The difficulties with Orion pointed OpenAI to a new approach to making large language models smarter—reasoning. Reasoning ability helps AI solve complex problems for which it has not been trained. This is how the OpenAI o1 model works – it generates several answers to each question and analyzes them in search of the best one. But there is no certainty about this yet: according to Apple researchers, “reasoning” models probably only interpret the data received during training, but do not actually solve new problems. For example, if you make minor changes to the conditions of the original problem that are not relevant to its solution, the quality of the AI ​​response drops sharply.

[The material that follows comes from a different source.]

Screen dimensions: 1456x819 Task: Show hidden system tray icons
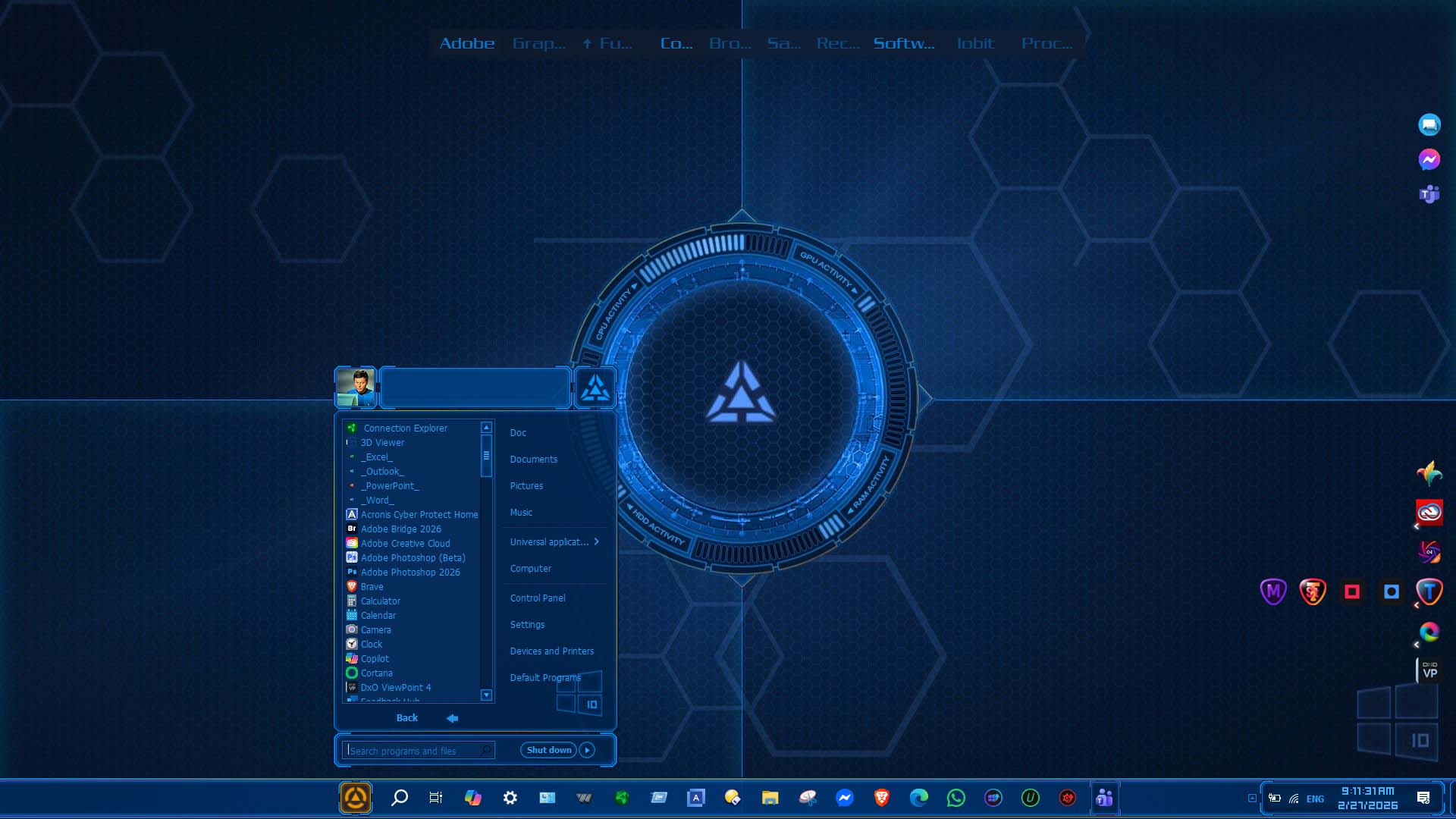(x=1252, y=798)
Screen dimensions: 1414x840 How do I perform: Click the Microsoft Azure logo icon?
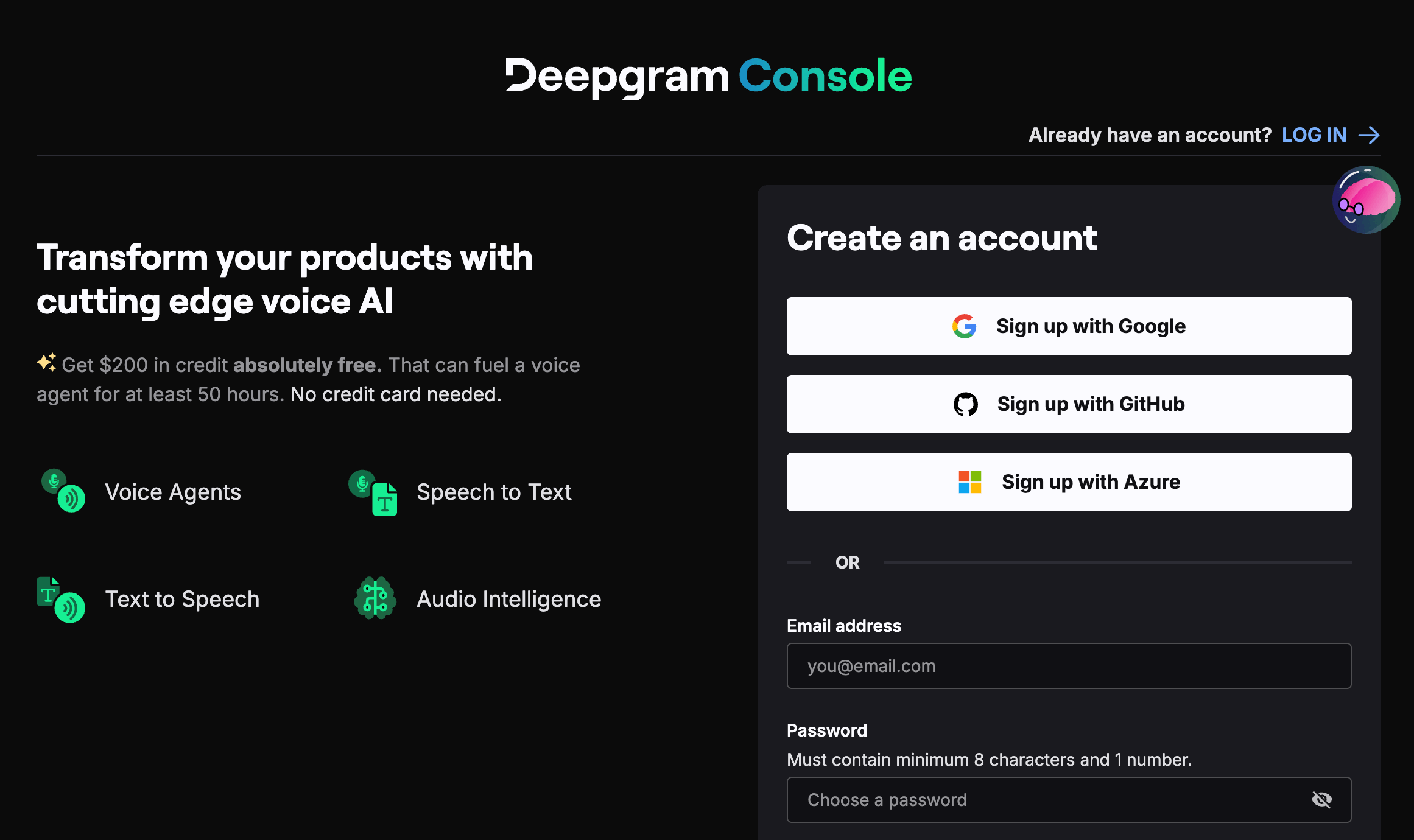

This extra intelligence comes at a cost: OpenAI has to pay to generate multiple responses instead of just one. “It turns out that if a bot thinks for just 20 seconds in a poker game, the cost increases the same as if the model grew 100,000 times larger and trained 100,000 times longer,” said OpenAI research scientist Noam Brown. Orion could be based on a more advanced and efficient model capable of reasoning. The company’s researchers are pursuing this approach and hope to combine it with large amounts of data, some of which may come from other AI models created by OpenAI. Then the results of her work will be refined on the material created by people.